··· Given records

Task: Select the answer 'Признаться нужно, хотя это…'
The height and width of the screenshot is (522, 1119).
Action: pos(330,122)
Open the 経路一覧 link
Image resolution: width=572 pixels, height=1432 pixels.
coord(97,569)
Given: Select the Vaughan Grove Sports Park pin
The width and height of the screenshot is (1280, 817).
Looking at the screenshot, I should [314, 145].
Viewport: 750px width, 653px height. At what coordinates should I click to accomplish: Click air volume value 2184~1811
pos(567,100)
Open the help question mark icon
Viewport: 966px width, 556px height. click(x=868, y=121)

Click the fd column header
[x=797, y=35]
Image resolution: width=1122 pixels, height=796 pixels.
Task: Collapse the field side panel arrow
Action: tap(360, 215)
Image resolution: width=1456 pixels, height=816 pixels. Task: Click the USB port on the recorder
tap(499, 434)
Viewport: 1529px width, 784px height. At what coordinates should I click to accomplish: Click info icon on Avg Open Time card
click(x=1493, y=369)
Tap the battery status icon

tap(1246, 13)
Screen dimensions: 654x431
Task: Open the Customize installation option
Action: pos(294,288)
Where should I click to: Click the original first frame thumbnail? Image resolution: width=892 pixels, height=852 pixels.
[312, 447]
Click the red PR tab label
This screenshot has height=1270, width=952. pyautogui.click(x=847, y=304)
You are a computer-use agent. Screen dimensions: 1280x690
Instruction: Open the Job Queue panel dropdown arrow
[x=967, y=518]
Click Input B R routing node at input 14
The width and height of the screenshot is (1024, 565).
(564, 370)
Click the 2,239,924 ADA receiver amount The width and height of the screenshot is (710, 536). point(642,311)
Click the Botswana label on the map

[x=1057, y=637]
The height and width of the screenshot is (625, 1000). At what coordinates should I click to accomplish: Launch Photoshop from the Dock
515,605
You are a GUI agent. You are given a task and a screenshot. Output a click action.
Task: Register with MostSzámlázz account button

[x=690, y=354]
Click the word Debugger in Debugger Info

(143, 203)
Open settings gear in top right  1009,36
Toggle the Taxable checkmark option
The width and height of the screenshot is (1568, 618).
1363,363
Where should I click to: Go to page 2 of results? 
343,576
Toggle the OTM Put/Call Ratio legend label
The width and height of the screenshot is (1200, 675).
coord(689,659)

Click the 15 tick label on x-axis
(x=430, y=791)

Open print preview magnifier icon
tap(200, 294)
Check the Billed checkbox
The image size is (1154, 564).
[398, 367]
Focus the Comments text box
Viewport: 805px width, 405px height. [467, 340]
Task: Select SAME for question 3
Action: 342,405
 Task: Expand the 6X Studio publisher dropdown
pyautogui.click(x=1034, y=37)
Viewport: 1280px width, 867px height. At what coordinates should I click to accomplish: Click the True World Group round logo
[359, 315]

······

## Exercise directions
Reproduce every line of the listing above without any change.

## Answer to this task
Task: Select the answer 'Признаться нужно, хотя это…'
The height and width of the screenshot is (522, 1119).
Action: pos(330,122)
Open the 経路一覧 link
Image resolution: width=572 pixels, height=1432 pixels.
coord(97,569)
Given: Select the Vaughan Grove Sports Park pin
The width and height of the screenshot is (1280, 817).
Looking at the screenshot, I should [314, 145].
Viewport: 750px width, 653px height. At what coordinates should I click to accomplish: Click air volume value 2184~1811
pos(567,100)
Open the help question mark icon
Viewport: 966px width, 556px height. click(x=868, y=121)

Click the fd column header
[x=797, y=35]
Image resolution: width=1122 pixels, height=796 pixels.
Task: Collapse the field side panel arrow
Action: tap(360, 215)
Image resolution: width=1456 pixels, height=816 pixels. Task: Click the USB port on the recorder
tap(499, 434)
Viewport: 1529px width, 784px height. At what coordinates should I click to accomplish: Click info icon on Avg Open Time card
click(x=1493, y=369)
Tap the battery status icon

tap(1246, 13)
Screen dimensions: 654x431
Task: Open the Customize installation option
Action: pos(294,288)
Where should I click to: Click the original first frame thumbnail? Image resolution: width=892 pixels, height=852 pixels.
[312, 447]
Click the red PR tab label
This screenshot has height=1270, width=952. pyautogui.click(x=847, y=304)
You are a computer-use agent. Screen dimensions: 1280x690
Instruction: Open the Job Queue panel dropdown arrow
[x=967, y=518]
Click Input B R routing node at input 14
The width and height of the screenshot is (1024, 565).
(564, 370)
Click the 2,239,924 ADA receiver amount The width and height of the screenshot is (710, 536). point(642,311)
Click the Botswana label on the map

[x=1057, y=637]
The height and width of the screenshot is (625, 1000). At what coordinates should I click to accomplish: Launch Photoshop from the Dock
515,605
You are a GUI agent. You are given a task and a screenshot. Output a click action.
Task: Register with MostSzámlázz account button

[x=690, y=354]
Click the word Debugger in Debugger Info

(143, 203)
Open settings gear in top right  1009,36
Toggle the Taxable checkmark option
The width and height of the screenshot is (1568, 618).
1363,363
Where should I click to: Go to page 2 of results? 
343,576
Toggle the OTM Put/Call Ratio legend label
The width and height of the screenshot is (1200, 675).
coord(689,659)

Click the 15 tick label on x-axis
(x=430, y=791)

Open print preview magnifier icon
tap(200, 294)
Check the Billed checkbox
The image size is (1154, 564).
[398, 367]
Focus the Comments text box
Viewport: 805px width, 405px height. [467, 340]
Task: Select SAME for question 3
Action: 342,405
 Task: Expand the 6X Studio publisher dropdown
pyautogui.click(x=1034, y=37)
Viewport: 1280px width, 867px height. At what coordinates should I click to accomplish: Click the True World Group round logo
[359, 315]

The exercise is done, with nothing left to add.